Fieldwork #1:Second Landing

Every first and third Friday of the month I immerse in the world of Pepe Hasegawa. I decided to do this before the end of the year in 2016. The middle aged man with his hair almost balding runs a bar found in the long forgotten shopping alley in Koenji. He’s been running the bar twice a month for quite some time now. In fact he’s been running a couple of other more bars usually found in difficult alleys around Tokyo.

Pepe with his looks that characterizes a meek anti-social is friendly. Ironically he is very sociable despite his looks. Obviously nobody can run a social space like a bar if someone is not sociable. He doesn’t own the bars he run but once he occupied it, the space becomes communal and everyone knows who incited the occupation. Apparently nobody complains.

Since the mid-90s, when the hardship eventually become real after the Bubble Economy in Japan bursted; Pepe Hasegawa, Koichi Kaminaga, and many others mostly unemployed young people, school dropouts, and broke were categorically deemed by society as losers. Their pathetic lives, however, signify the new era in Japan that introduced structuralized poverty and neoliberal forms of economic relations. These young people quickly noticed this reality and started questioning it. They reclaimed the stigma that society has thrown upon them and started calling themselves Dame-ren (meaning pathetic people in English). They questioned work culture in society especially the corresponding consumerist lifestyle it entails. By doing so, they introduced conviviality by organizing home parties, pot lucks, and friendships. They invested on social capital rather than monetary capital. They were doing all this in the mid-90s and towards the beginning of the millennium when the world collapses every where.

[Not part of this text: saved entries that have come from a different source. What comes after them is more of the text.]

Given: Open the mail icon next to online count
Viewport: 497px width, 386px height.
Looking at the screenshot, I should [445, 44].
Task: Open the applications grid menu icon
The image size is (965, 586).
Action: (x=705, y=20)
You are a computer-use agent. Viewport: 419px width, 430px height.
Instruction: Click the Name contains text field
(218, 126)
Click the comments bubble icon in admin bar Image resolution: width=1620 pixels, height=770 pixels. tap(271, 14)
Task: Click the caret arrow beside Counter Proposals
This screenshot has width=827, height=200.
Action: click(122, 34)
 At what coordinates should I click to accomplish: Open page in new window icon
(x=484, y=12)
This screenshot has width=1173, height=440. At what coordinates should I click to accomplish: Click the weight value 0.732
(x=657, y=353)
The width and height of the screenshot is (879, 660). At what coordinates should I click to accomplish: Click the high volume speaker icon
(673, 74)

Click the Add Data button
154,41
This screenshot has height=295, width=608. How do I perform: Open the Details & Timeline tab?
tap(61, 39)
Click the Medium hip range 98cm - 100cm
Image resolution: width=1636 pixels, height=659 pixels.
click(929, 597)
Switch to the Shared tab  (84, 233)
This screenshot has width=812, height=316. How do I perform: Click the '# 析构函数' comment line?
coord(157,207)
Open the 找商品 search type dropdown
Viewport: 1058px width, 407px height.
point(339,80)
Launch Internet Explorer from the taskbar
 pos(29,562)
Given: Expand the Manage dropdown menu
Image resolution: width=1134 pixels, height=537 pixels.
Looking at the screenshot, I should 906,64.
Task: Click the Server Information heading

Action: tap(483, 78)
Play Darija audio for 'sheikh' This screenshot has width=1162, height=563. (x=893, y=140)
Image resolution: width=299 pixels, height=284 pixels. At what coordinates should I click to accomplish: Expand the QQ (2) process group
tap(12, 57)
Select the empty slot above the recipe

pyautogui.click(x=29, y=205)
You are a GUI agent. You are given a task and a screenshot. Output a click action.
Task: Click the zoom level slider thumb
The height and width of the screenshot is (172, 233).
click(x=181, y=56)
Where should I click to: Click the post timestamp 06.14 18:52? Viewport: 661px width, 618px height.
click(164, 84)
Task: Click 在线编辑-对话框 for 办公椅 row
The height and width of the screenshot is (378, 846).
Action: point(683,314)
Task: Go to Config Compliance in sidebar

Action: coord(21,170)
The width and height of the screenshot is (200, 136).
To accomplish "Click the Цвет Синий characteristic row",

First Friday of the month of February I reminded Pepe again about my desire to conduct ethnography about him and the space he runs periodically, which he confirmed his approval. While he was preparing the menu for the night I reminded him my intention to articulate their actions and the powerful political aesthetics found in their performativity, which is very important especially nowadays.


Pepe Hasegawa’s friends doing impromptu performance protest inside Nantoka Bar – a collective-run self-managed space in Koenji. The guy in the middle wearing a Prime Minister mask signifying the devil in Japanese tradition of Setsubun (beans throwing to ward off evil) as a gesture of welcoming Spring season. (Photo by Jong Pairez)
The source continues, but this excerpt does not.